Supplied text =>
— begin —

Oysters, sushi and crawfish when they got em. It seems a lot has changed there in the past few years. I do love the Joey patties cafe's tho. never had a bad meal there.


----------



## Seegul51 (Oct 1, 2007)

I buy from there, that really has become my new fishing hole with the price of fuel and all the new regulations over the past two years. I bought 6 snapper last week cheaper than I could launch my boat, not counting the fuel, oil, bait, and supplies needed. Fishing is becoming a rich man's sport.


----------



## Austin (Sep 30, 2007)

My family hasnt purchased anything from there in over 12 years. Never purchased myself, but my grandparents used to buy meal deals from there about 12 years ago for dinner. I go in there on the way home or to outcast just to look around but always leave as i left. I do eat seafood from a few local restaurants though. like jerrys, peg legs, marina oyster barn, fish house.


----------



## Deeplines (Sep 28, 2007)

> *kelly1 (3/25/2008)*Gas out to the Edge for fish & back in the boat. 200.00. Trip to joe patti's $20-50 for the fish & gas!


Kelvin I would have to disagree with that statement. 

I agree with the amount $200.

My break down is this though.

$140 Gas

$10 Ice

$30 BEER

$30 Bait

$210/4 = $52 a person.

Here is the kicker though, You get to fish all day. One grouper and that person has broke evenFOR THAT TRIP which includes the FREE BEER plus you will have bait left over for a bay trip. 

On top of that you SHOULD be able to get a AJ, Mingos out on the edge also. All this is free of course becase your ONE GROUPER paid for the trip. Then on the way in you can catch the ENDANGERED SNAPPER ( who knows what the price of that is ) LOL........

Just my perspective on it.

As far as going to JOE PATTI'S, I've only bought 3 fish from there in the 5 years I have been here. All 3 fish were lady fish that I used as bait while fishing for red fish at Lake Fredrick. The above statement is the reason why though. My freezer is never short of fish.

Good question though.


----------



## Feeding Frenzy (Feb 26, 2008)

> *mpmorr (3/25/2008)*I doubt seriously anyone who buys seafood can be blamed for the disparity. It is your government that should be dealt with (but who has thier ear, it should be the voter).
> 
> There is no single voice for people like us, and since it is not our livelihood for the most part (excluding the Charter Industry), then there is no dire need or sense of immediacy for the recreational fisherman can relate to.
> 
> ...


Well said. Everybody bithching about commercial fishing needs to read this twice. I was talking to a rep. from Penn a couple of weeks ago and he basically said the same thing. It's not the commercial guys fault it's the goverment's and the agency's fault things are the way they are.


----------



## Collard (Oct 23, 2007)

We buy shellfish only, and anything from the store part, bread oils seasonings, Tiramisu,sauces etc.


----------



## P-cola_Native (Feb 5, 2008)

I asked my dad if he ever caught a turtle when he used to run a shrimp boat in the bay, and he said no. But one night one of the other boats caught a huge loggerhead, the biggest one he's ever seen. He said old man Capt Pontain (Spelling?) was on the radio screaming at 'em to cut the net and let the turtle out, but the dumb f#&%'s winched it out of the net by the neckand killed it for no reason. My dad sad it was sick, they killed something that was like two hundred year old for no reason. He said the old captain told them boys back in the 80's that sh!t like that was what was going to put shrimpers out of business.

— end —

Challenges =>
(1) Copy the passage of the seafood forum thread that begins at the words "Oysters, sushi and" and ends after "bad meal there.", with "crawfish" changed to "shrimp".
(2) Format the records from the line that has "Open the Time Reporting Code dropdown" through the line that has "coord(200,126)", both included, as a JSON list of strings with one string per line and no blank lines. Leave the pictures out.

Given records =>
— begin —

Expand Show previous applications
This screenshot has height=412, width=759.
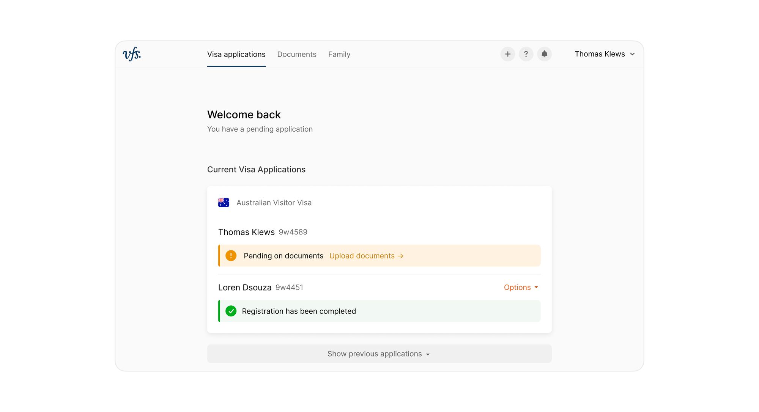(x=379, y=354)
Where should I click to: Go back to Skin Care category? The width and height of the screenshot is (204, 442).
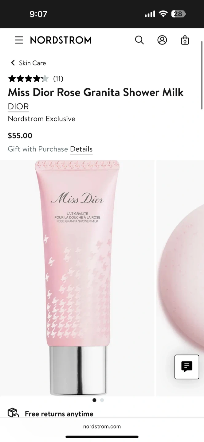[32, 63]
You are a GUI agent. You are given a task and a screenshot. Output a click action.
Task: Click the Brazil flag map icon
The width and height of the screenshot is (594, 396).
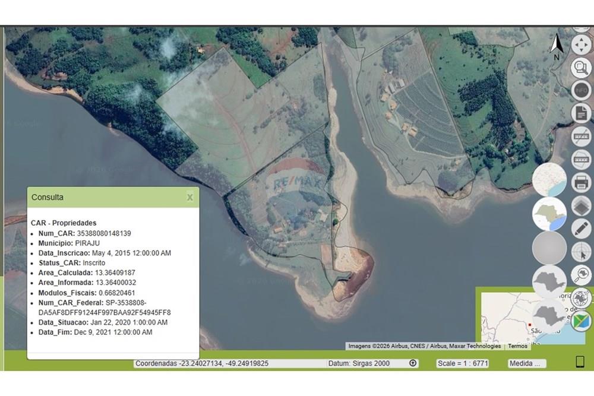[581, 321]
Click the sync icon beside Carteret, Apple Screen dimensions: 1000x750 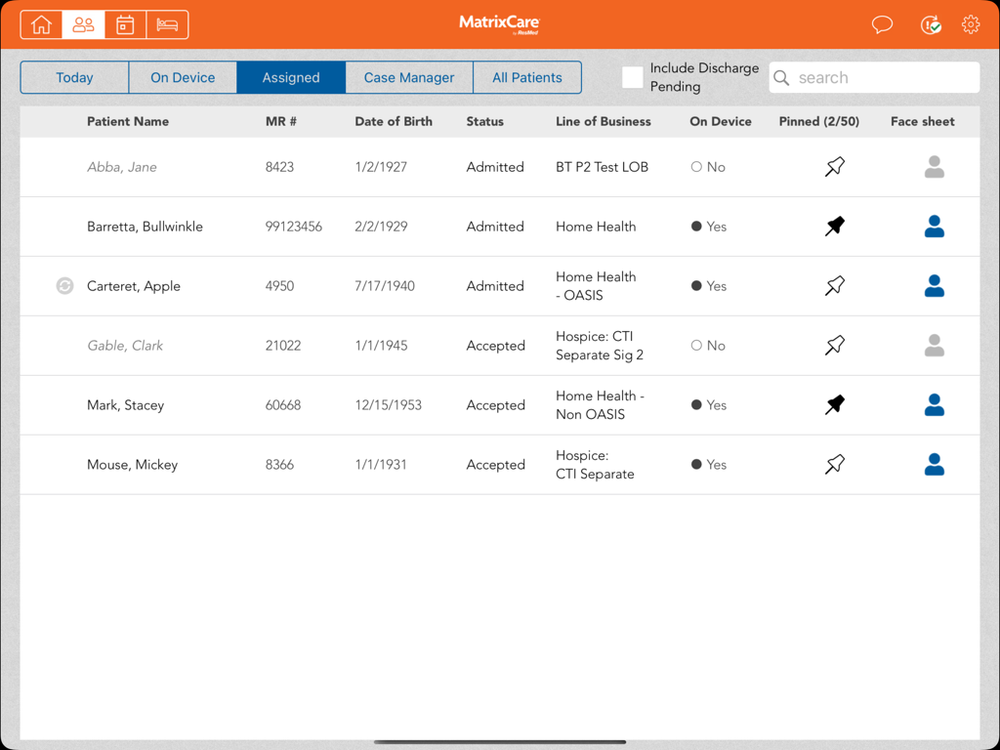[63, 285]
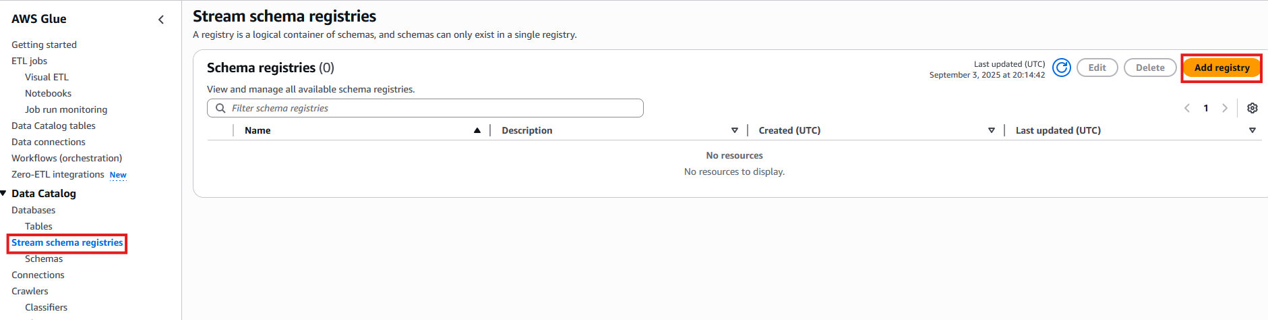Open Visual ETL from sidebar
The image size is (1268, 320).
47,77
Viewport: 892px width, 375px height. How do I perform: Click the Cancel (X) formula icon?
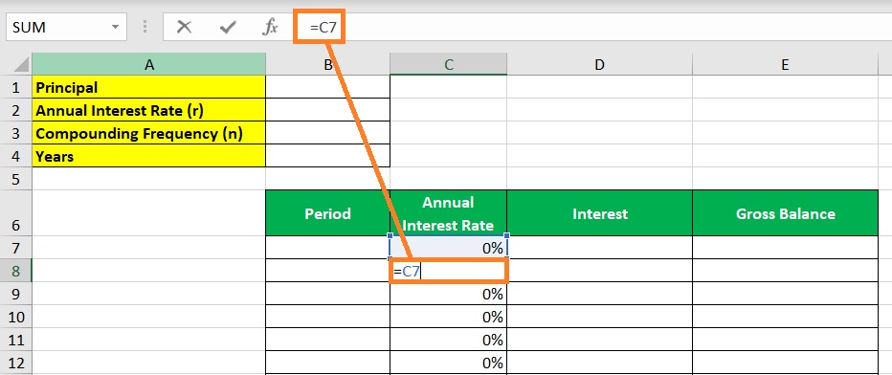pyautogui.click(x=184, y=27)
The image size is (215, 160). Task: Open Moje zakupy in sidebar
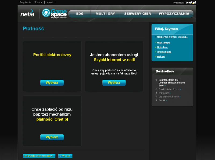click(x=163, y=43)
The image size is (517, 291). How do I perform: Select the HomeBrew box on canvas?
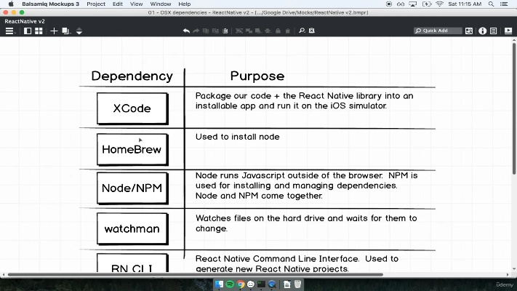(x=132, y=150)
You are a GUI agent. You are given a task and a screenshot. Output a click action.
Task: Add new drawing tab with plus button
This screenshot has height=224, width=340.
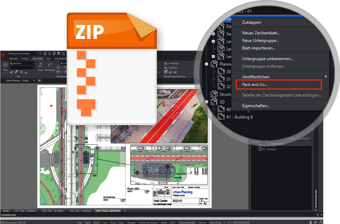click(40, 80)
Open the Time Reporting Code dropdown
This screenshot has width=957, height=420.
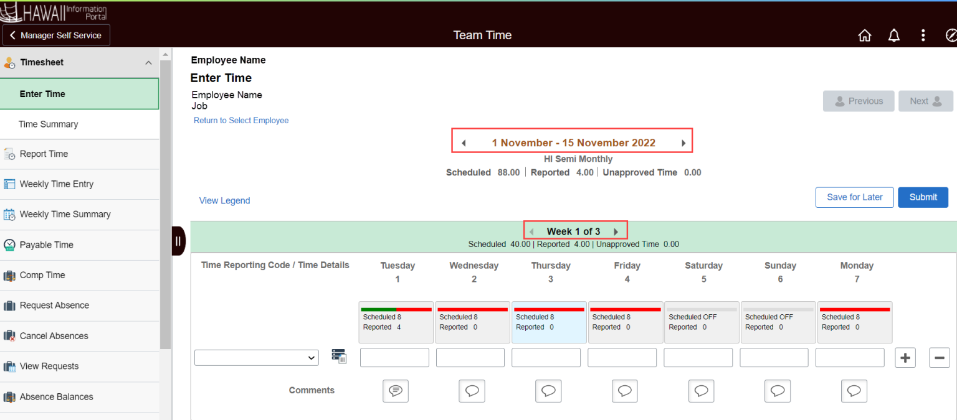pyautogui.click(x=256, y=357)
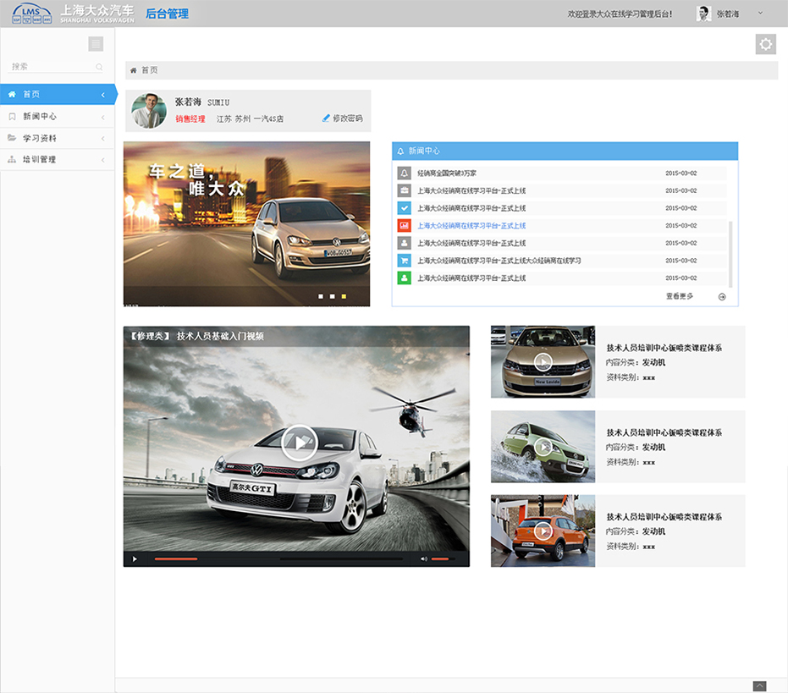Expand the 培训管理 sidebar menu
The width and height of the screenshot is (788, 693).
[58, 159]
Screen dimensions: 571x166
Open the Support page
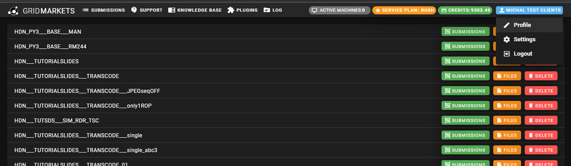pos(147,10)
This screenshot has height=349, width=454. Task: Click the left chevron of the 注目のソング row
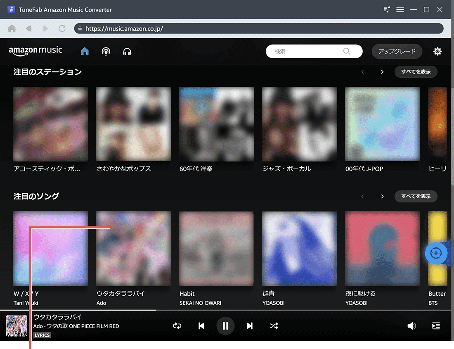click(x=362, y=196)
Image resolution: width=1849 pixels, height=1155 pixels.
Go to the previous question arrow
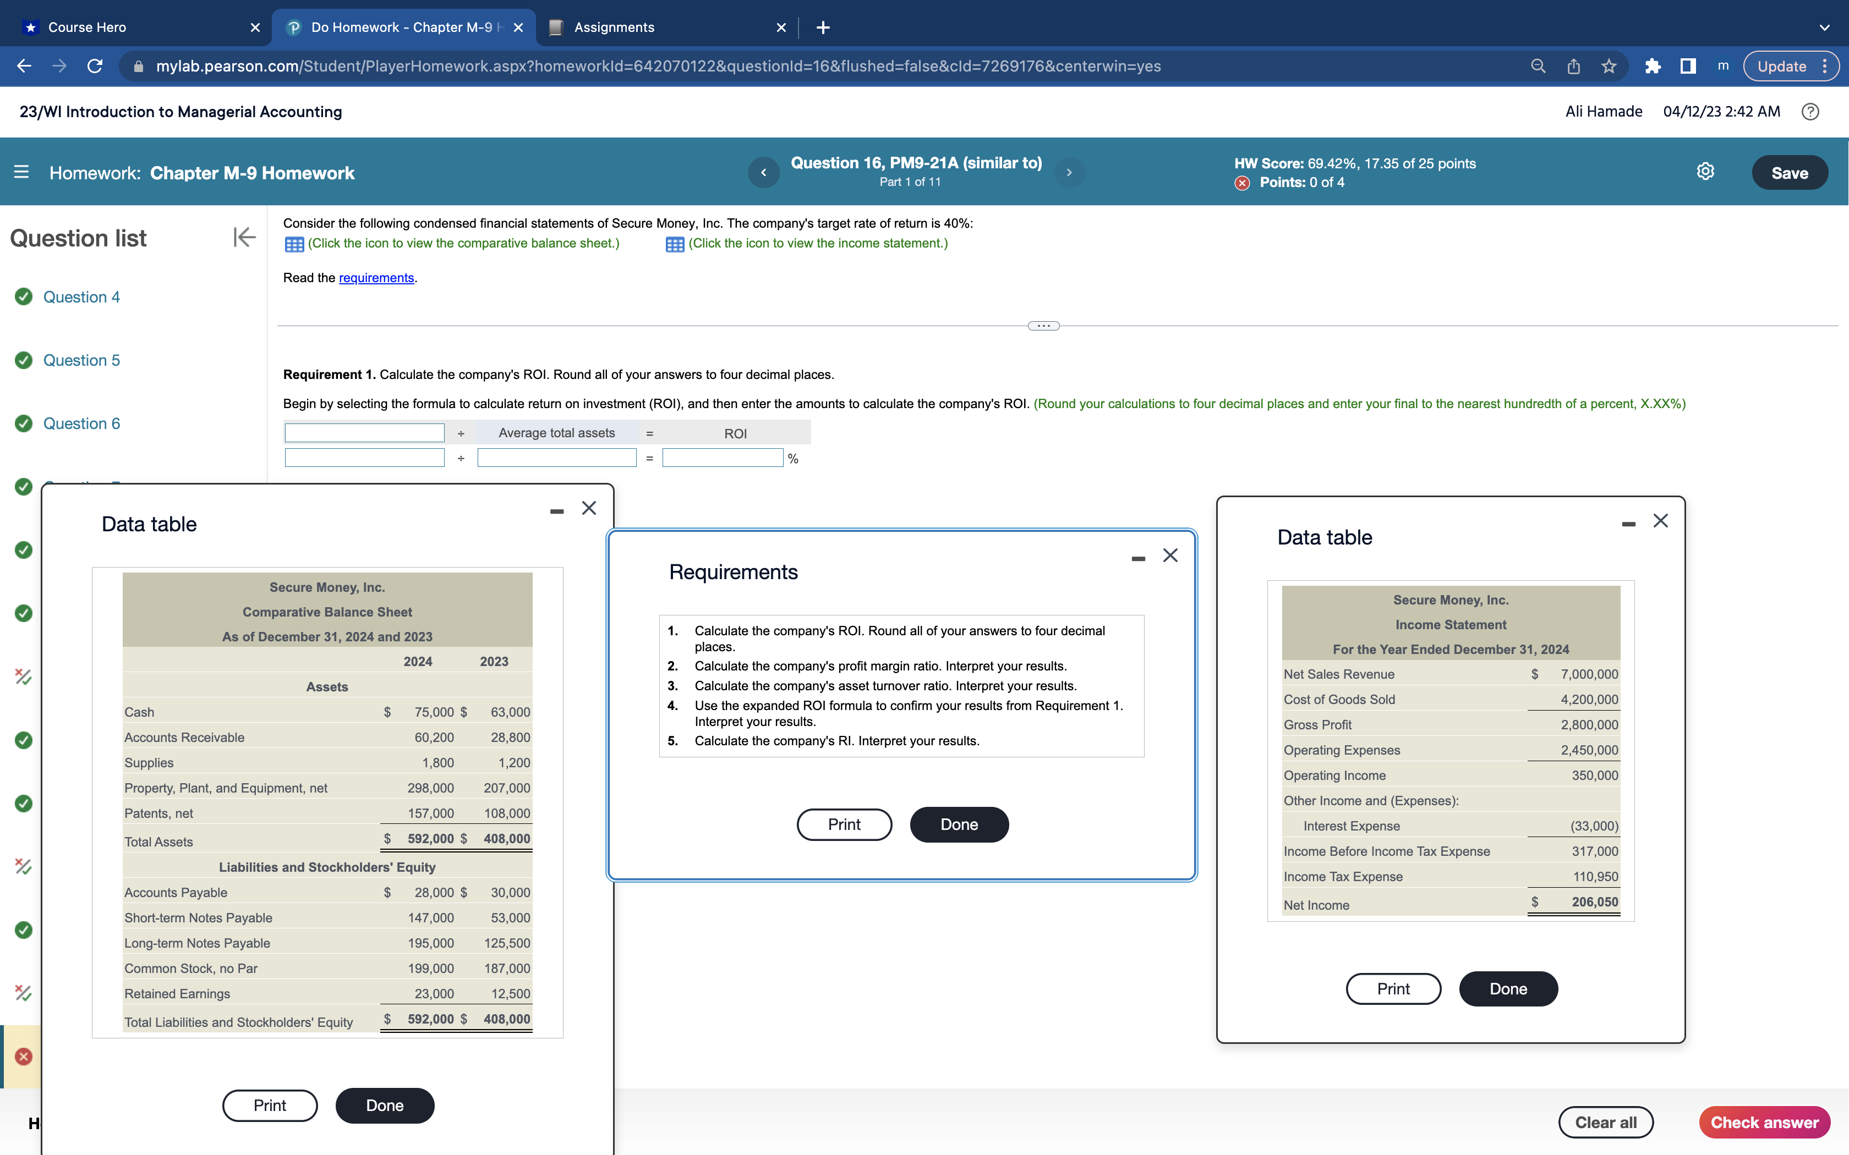(763, 173)
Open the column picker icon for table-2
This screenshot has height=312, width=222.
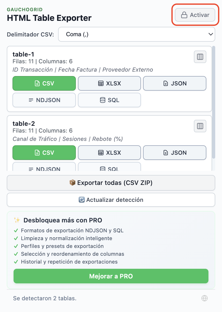coord(200,126)
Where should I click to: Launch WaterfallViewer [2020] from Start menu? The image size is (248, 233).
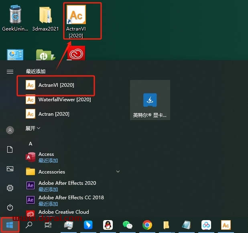pos(64,100)
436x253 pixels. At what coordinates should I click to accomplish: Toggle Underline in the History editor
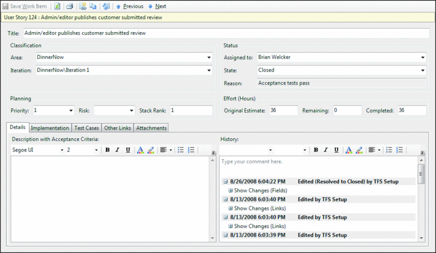pyautogui.click(x=336, y=150)
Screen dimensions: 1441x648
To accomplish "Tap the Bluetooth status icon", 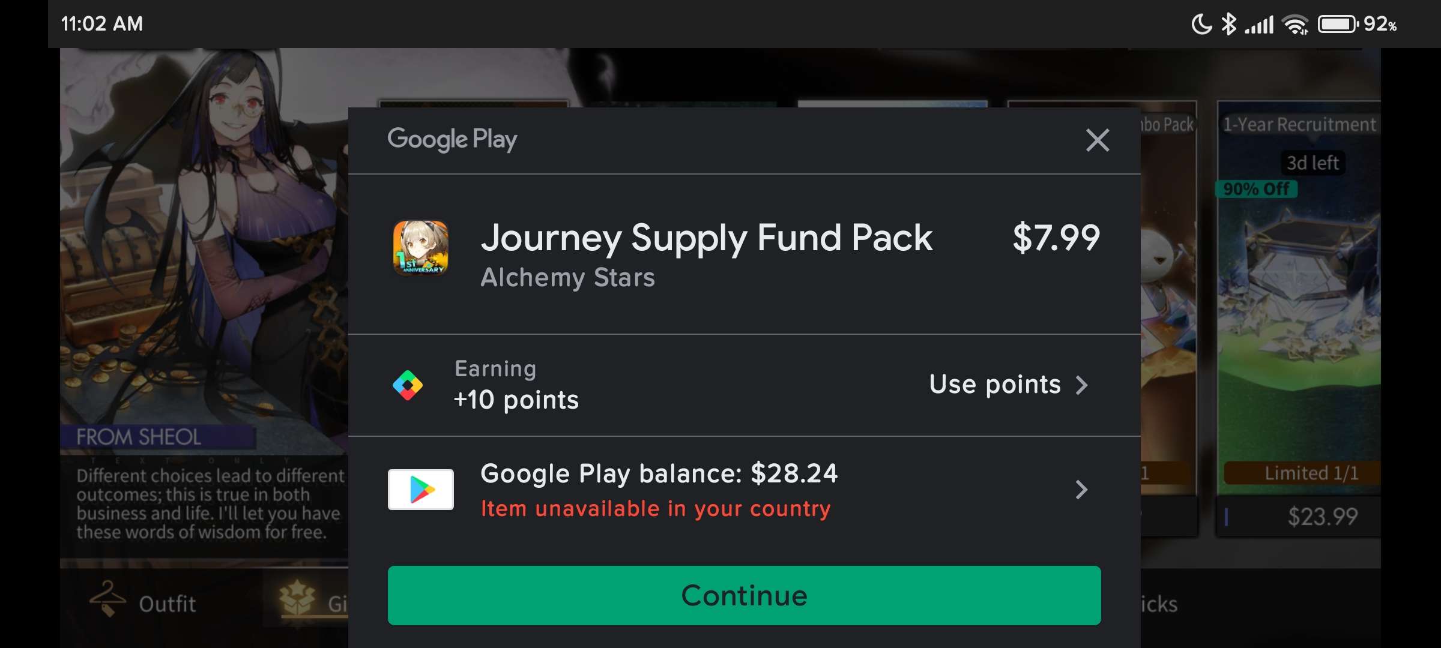I will point(1229,24).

— end —

Exercise answers =>
(1)
Oysters, sushi and shrimp when they got em. It seems a lot has changed there in the past few years. I do love the Joey patties cafe's tho. never had a bad meal there.

(2)
[
  "Open the Time Reporting Code dropdown",
  "This screenshot has width=957, height=420.",
  "pyautogui.click(x=256, y=357)",
  "Expand the 培训管理 sidebar menu",
  "The width and height of the screenshot is (788, 693).",
  "[58, 159]",
  "Screen dimensions: 571x166",
  "Open the Support page",
  "pos(147,10)",
  "This screenshot has height=349, width=454. Task: Click the left chevron of the 注目のソング row",
  "click(x=362, y=196)",
  "Image resolution: width=1849 pixels, height=1155 pixels.",
  "Go to the previous question arrow",
  "(763, 173)",
  "Open the column picker icon for table-2",
  "This screenshot has height=312, width=222.",
  "coord(200,126)"
]